El modesto grupo de casas donde Gilberto vivía sólo es accesible a pie, una caminata de kilómetro y medio en un camino rocoso, lleno de fango, entre cañones y las montañas. Gilberto hacía esa ruta, de casa a la escuela, todos los días. Cursó hasta el tercer grado antes de abandonar sus estudios.
«Él tenía que trabajar para ayudar a su familia», dijo Francisco Hernández, unos de sus profesores, que recordó que a Gilberto le encantaba dibujar. «Por eso dejó la escuela».
Gilberto y su padre, Francisco Ramos, cosechaban y limpiaban el maíz. Las cosas mejoraron cuando el hijo mayor de la familia, Esbin Ramos, logró llegar a Chicago y se empleó en un restaurante. Enviaba entre 100 y 120 dólares, cuando lo podía hacer. Ese dinero le permitió a su familia construir una casa de bloque de cemento de dos habitaciones, pintarla de verde y rojo brillante, y así reemplazar la casucha de madera.
Gilberto dormía en una especie de colcha de espuma en el suelo.
Bajito, tranquilo y humilde, Gilberto prefirió quedarse por mucho tiempo con sus padres. Pero se aburrió y se desesperó, según Esbin Ramos. La epilepsia de su madre recrudeció y su hermano mayor le dijo que se dirigiera a Chicago, donde podría volver a la escuela y trabajar de noche y los fines de semana.
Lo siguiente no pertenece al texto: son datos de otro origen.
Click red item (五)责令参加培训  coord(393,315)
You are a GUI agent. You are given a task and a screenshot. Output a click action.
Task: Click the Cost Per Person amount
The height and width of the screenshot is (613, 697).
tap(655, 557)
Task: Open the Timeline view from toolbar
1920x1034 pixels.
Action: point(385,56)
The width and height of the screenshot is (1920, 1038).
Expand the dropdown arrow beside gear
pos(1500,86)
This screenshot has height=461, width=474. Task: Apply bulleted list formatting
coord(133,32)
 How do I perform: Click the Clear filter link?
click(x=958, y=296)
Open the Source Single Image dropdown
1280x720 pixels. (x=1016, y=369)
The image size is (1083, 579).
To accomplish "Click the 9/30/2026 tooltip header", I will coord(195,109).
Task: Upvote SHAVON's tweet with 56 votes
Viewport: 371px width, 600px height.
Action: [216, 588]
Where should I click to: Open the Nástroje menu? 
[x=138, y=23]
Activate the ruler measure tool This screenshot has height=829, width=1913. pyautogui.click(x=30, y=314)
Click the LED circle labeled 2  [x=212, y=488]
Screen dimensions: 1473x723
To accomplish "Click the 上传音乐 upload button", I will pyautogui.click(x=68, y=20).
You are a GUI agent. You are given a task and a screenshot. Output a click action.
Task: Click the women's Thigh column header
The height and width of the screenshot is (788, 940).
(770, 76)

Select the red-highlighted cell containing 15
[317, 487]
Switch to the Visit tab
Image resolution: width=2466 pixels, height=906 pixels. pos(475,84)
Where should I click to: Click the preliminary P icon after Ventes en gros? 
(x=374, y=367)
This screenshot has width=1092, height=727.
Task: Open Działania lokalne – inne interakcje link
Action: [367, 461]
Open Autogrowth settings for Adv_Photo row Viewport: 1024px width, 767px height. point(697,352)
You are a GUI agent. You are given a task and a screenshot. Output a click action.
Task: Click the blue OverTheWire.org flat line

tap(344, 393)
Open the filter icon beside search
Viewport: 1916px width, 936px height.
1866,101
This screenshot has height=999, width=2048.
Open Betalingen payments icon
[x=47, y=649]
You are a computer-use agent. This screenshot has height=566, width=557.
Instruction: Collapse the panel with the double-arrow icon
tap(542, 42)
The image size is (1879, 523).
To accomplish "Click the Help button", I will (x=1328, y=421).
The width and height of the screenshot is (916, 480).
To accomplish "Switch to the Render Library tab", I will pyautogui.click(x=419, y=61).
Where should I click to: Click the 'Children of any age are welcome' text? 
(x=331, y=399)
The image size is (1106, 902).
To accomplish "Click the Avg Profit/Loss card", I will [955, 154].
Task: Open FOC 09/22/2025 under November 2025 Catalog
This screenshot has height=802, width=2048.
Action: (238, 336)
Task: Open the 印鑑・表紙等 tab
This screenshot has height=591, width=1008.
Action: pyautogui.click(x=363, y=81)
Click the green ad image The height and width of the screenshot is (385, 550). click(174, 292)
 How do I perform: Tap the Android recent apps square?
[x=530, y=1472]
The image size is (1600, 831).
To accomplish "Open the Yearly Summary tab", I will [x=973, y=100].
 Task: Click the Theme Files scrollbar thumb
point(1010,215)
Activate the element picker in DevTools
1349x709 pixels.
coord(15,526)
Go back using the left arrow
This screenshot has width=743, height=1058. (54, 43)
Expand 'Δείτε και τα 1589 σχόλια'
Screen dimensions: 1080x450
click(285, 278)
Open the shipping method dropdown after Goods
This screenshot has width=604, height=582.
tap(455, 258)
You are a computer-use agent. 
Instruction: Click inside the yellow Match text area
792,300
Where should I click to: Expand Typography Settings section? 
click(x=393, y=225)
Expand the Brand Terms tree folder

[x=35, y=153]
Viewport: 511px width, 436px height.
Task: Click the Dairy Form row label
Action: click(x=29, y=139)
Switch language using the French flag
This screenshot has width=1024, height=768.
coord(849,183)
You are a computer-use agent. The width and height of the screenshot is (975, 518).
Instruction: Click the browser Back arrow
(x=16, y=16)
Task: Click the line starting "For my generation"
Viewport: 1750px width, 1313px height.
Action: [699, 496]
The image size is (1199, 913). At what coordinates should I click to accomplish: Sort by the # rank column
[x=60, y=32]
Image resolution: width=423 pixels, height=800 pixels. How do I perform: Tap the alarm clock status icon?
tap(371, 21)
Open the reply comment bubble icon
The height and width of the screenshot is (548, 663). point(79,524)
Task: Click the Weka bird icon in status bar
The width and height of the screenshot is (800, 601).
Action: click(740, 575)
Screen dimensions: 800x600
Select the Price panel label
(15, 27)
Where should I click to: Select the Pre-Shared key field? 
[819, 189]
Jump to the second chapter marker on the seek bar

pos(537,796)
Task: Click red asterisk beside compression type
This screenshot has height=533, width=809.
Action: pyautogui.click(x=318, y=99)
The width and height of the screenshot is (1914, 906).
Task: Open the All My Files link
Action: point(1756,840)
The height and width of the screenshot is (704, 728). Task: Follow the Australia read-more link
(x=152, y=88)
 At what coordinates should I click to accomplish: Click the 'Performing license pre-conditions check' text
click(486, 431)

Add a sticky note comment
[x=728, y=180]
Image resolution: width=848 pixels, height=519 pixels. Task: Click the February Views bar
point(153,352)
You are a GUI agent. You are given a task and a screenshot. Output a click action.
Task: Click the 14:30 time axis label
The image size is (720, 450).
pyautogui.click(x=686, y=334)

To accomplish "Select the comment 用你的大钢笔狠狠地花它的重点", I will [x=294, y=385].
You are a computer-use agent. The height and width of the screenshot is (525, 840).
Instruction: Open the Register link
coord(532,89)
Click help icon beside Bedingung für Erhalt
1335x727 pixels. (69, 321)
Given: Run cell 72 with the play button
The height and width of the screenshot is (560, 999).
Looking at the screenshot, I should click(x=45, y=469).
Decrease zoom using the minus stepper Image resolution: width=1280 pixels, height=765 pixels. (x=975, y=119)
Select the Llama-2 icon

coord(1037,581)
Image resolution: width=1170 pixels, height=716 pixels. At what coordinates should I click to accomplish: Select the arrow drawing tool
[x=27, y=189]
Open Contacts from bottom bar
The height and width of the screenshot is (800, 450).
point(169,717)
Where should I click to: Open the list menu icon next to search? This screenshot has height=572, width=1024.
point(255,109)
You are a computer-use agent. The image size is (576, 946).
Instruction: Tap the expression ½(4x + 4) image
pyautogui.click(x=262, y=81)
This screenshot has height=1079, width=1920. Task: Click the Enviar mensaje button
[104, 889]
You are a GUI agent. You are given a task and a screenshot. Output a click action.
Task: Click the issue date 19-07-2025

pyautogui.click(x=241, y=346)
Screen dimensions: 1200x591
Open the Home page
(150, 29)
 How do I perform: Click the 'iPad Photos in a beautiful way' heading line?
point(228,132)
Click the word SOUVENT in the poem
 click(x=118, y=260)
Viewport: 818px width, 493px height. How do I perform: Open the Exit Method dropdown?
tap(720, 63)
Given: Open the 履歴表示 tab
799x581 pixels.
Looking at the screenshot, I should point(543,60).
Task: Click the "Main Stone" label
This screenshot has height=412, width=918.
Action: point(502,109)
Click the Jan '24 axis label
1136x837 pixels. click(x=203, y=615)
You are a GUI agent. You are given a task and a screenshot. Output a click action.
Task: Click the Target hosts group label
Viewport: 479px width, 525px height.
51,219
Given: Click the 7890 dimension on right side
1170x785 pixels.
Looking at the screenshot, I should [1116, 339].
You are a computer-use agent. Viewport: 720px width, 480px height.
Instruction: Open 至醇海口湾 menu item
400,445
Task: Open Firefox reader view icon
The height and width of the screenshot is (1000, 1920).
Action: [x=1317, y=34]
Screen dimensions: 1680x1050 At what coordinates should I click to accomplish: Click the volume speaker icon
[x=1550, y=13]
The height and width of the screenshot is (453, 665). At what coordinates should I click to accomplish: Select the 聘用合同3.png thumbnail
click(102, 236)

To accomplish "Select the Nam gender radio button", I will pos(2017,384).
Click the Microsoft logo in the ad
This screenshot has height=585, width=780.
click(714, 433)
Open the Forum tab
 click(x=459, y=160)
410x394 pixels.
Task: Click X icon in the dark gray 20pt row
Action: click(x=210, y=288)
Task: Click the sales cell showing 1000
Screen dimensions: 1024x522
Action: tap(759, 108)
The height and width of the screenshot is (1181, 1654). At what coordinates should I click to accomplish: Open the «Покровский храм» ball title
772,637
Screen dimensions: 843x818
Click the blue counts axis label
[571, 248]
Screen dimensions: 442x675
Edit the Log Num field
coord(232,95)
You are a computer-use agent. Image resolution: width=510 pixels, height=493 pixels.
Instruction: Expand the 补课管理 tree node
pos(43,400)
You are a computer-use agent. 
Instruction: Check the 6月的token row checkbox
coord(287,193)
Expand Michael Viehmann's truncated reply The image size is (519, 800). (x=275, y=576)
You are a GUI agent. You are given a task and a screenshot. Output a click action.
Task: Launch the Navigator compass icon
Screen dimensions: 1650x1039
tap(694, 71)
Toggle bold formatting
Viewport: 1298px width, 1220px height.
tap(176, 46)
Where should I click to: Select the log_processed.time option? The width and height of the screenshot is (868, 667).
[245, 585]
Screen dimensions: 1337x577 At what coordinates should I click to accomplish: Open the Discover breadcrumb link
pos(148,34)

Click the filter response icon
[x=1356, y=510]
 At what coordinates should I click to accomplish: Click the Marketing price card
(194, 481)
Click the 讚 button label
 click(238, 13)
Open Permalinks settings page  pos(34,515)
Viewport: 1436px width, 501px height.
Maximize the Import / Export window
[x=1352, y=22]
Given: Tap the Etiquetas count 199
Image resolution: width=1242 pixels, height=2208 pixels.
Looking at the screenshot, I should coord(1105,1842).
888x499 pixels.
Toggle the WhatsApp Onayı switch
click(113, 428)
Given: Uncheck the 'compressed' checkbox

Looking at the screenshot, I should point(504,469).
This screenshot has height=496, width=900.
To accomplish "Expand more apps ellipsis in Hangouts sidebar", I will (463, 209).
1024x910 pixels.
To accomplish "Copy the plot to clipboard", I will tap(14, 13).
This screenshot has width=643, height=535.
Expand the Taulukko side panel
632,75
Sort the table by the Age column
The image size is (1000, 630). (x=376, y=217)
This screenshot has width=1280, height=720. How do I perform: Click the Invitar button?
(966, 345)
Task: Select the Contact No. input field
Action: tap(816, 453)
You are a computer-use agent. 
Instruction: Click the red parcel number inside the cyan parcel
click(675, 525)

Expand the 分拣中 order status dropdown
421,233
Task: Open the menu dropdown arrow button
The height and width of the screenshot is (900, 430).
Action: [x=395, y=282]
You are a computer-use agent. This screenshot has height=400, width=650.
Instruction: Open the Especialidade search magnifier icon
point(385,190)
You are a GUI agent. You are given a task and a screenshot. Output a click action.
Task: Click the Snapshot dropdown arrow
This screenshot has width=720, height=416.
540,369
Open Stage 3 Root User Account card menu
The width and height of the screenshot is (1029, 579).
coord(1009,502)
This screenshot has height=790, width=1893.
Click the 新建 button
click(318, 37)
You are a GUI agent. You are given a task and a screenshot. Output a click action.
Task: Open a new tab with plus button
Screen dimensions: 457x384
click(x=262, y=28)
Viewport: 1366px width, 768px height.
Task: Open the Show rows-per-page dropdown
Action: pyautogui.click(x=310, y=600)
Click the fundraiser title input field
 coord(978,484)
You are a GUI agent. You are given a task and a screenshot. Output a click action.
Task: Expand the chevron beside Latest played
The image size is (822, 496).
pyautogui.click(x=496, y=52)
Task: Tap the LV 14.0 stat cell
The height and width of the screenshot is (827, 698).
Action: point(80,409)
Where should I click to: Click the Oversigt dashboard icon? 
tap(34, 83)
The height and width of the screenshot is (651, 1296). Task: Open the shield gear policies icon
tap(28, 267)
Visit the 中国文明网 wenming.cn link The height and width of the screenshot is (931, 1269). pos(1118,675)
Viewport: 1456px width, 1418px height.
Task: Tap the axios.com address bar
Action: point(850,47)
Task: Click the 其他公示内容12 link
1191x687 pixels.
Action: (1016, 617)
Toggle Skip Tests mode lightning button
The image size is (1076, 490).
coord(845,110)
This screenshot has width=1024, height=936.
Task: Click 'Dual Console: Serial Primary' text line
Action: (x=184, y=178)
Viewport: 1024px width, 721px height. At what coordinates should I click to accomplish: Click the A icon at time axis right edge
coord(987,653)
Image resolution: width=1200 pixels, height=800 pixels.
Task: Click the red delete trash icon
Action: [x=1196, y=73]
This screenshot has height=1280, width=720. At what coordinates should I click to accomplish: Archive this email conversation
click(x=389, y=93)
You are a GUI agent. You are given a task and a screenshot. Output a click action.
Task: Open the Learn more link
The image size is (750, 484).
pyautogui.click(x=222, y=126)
Gilberto salió rumbo al norte el 17 de mayo con una muda de ropa y una mochila dispuesto a seguir la misma ruta de su hermano: caminar por la trocha entre el barro y las pendientes hasta el centro de San José de las Flores. Luego, tomar un autobús hasta el poblado de Chiantla para reunirse con el coyote que lo iba a cruzar. No se llevó sus botas vaqueras porque no quería que se arruinaran, dijo su padre.
El viaje costó 5 mil 400 dólares. La familia pidió prestado 2 mil 600 dólares. La primera semana del viaje pagó 2 mil dólares y otros 600 la semana antes de que Gilberto muriera. La familia aún debe ese dinero.
Esbin Ramos dijo el martes que no conocía los pormenores del viaje de Gilberto hasta la ciudad fronteriza de Reynosa. Cuando él hizo el viaje, el trayecto lo hizo en la parte trasera de una camioneta. Lo único que sabía es que Gilberto había llegado allí en autobús.
«Voy bien, sólo deposítame el dinero», le dijo Gilberto a su padre cuando estaba a punto de cruzar hacia Texas.
Fue entonces cuando Gilberto y el coyote desaparecieron. Sus padres trataron de llamar a este último. Cuatro días pasaron. Luego cinco, luego seis. Para el octavo día, Esbin Ramos ya estaba preocupado. Llamó al consulado de Guatemala en Houston y a Guatemala en busca de ayuda, dijo.
Luego recibió una llamada de una mujer de McAllen, Texas, que es funcionaria de una institución del gobierno cuyo nombre no recuerda, que le dijo que su hermano había muerto. Habían encontrado el cuerpo el 15 de junio, le dijeron las autoridades, y el número de teléfono del Esbin, que estaba camuflado en la hebilla del cinturón de Gilberto, una táctica empleada por muchos inmigrantes para ocultar información a los narcotraficantes que buscan extorsionar a sus familias.
El consulado de Guatemala en Estados Unidos notificó el martes a la familia que el cuerpo de Gilberto se les devolvería pronto pero que dependía de la disponibilidad de un vuelo para trasladar el cadáver. Su padre ya está preparando su tumba en el cementerio del poblado.
Postrada en la cama, la madre logró pararse entre tumbos para rezar en un altar decorado con flores silvestre, y que fue hecho en honor de Gilberto en la colcha de espuma donde él dormía. Carece de fotos porque la familia envió la mayoría de ellas a Estados Unidos para que las autoridades identificaran el cuerpo.
«El coyote me dijo que se lo iban a llevar por un lugar seguro, yo le tenía confianza», dijo el padre, Francisco Ramos, «Pero ese fue el destino de mi hijo».